__Tasks and exercises__
1. Answer these questions from the text on synthetic biology:
(a) Which key "parts" does Voloshchuk and Montclare (2010) name for the bottom-up approach?
(b) What will integrative synthetic biology eventually allow, according to Young and Alper (2010)?
(c) How does Zheng and Sriram (2010) define decoupling?
2. Reproduce the synthetic biology text word for word from "Young and Alper" to "and Sriram (2010)".

__Given text__

= Beginning of Section =

Voloshchuk and Montclare (2010)
Synthetic biology aims to engineer artificial biological systems with the ultimate goal of programming novel
cell and organism behaviour. This is being achieved via a bottom-up approach in which the key ‘‘parts’’ are
nucleic acids, metabolites and proteins.
Young and Alper (2010)
Synthetic biology is developing the tools and methods that will increase control over these interactions,
eventually resulting in an integrative synthetic biology that will allow ground-up cellular optimization.
Zheng and Sriram (2010)
Synthetic biology aims to design novel biological circuits for desired applications, implemented through the
assembly of biological parts including natural components of cells and artificial molecules that emulate
biological behavior [1, 2]. Because of its parts-to-whole approach, synthetic biology has a significant
engineering component. Engineering endeavors typically involve the three classical engineering strategies:
standardization (ensuring that components of a system are compatible and exchangeable), decoupling
(dissecting a system into less complicated subsystems), and abstraction (streamlining a problem to focus only
on the pertinent facets) [3–5].

= End of Section =

__Dataset records__
= Beginning of Section =

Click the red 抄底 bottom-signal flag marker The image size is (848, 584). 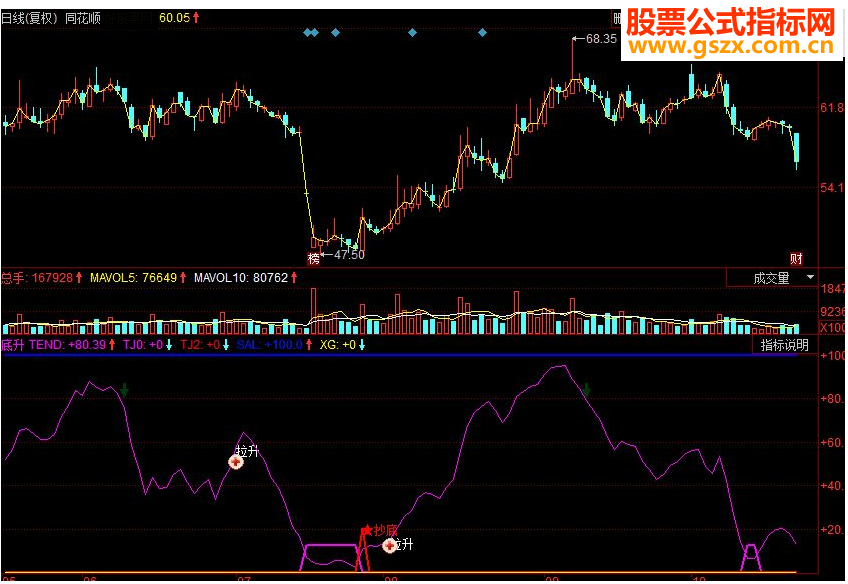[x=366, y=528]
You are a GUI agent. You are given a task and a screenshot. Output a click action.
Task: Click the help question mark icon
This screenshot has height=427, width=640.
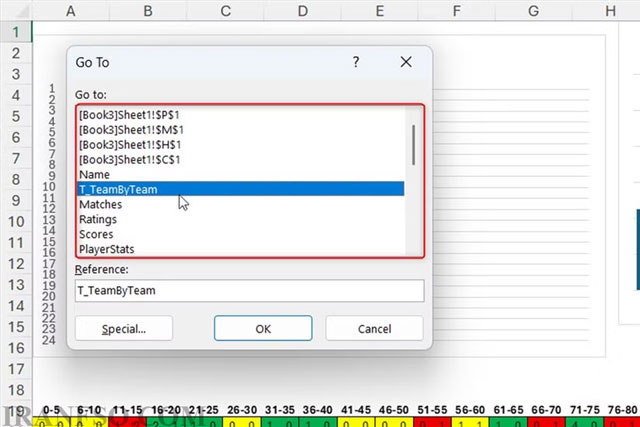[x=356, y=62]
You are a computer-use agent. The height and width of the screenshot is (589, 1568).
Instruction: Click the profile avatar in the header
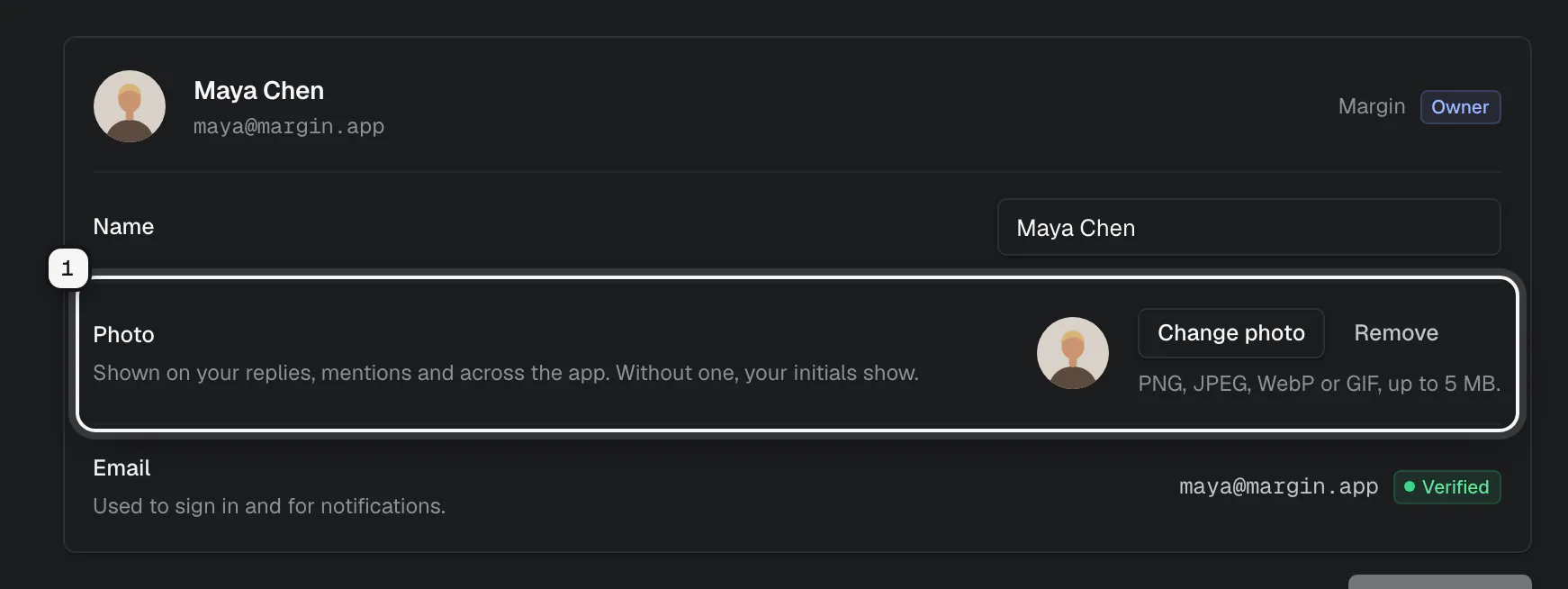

= End of Section =

__Expected outputs__
1.
(a) Nucleic acids, metabolites and proteins.
(b) Ground-up cellular optimization.
(c) Dissecting a system into less complicated subsystems.

2.
Young and Alper (2010)
Synthetic biology is developing the tools and methods that will increase control over these interactions,
eventually resulting in an integrative synthetic biology that will allow ground-up cellular optimization.
Zheng and Sriram (2010)